Entries taken from a collection

- Opening Delimiter -

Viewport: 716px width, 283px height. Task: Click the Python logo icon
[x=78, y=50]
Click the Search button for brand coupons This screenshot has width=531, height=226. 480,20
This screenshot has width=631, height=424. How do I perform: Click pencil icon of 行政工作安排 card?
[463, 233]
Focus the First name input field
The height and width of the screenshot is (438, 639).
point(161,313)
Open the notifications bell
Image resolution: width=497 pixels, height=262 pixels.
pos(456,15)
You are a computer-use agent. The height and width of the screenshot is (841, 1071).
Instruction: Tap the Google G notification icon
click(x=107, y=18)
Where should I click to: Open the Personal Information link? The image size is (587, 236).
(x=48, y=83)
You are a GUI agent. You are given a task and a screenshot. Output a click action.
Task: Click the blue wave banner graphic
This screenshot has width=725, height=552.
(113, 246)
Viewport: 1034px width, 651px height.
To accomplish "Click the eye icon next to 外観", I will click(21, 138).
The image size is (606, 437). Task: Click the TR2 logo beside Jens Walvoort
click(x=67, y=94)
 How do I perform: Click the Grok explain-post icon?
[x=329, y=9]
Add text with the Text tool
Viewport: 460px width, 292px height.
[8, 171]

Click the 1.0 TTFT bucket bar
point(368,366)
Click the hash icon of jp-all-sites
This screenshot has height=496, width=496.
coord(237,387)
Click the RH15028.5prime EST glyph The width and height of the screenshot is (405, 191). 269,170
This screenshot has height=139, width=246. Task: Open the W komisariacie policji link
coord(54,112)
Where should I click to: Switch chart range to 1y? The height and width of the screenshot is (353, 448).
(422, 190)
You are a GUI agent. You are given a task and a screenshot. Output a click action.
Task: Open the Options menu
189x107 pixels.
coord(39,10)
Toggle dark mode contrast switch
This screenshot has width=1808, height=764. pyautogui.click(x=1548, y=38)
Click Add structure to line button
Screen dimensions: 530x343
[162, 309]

- Closing Delimiter -

◆ **Brief**: Examine the records and pull out every line where the string "button" occurs.

◆ **Solved exercise**:
Click the Search button for brand coupons This screenshot has width=531, height=226. 480,20
Click Add structure to line button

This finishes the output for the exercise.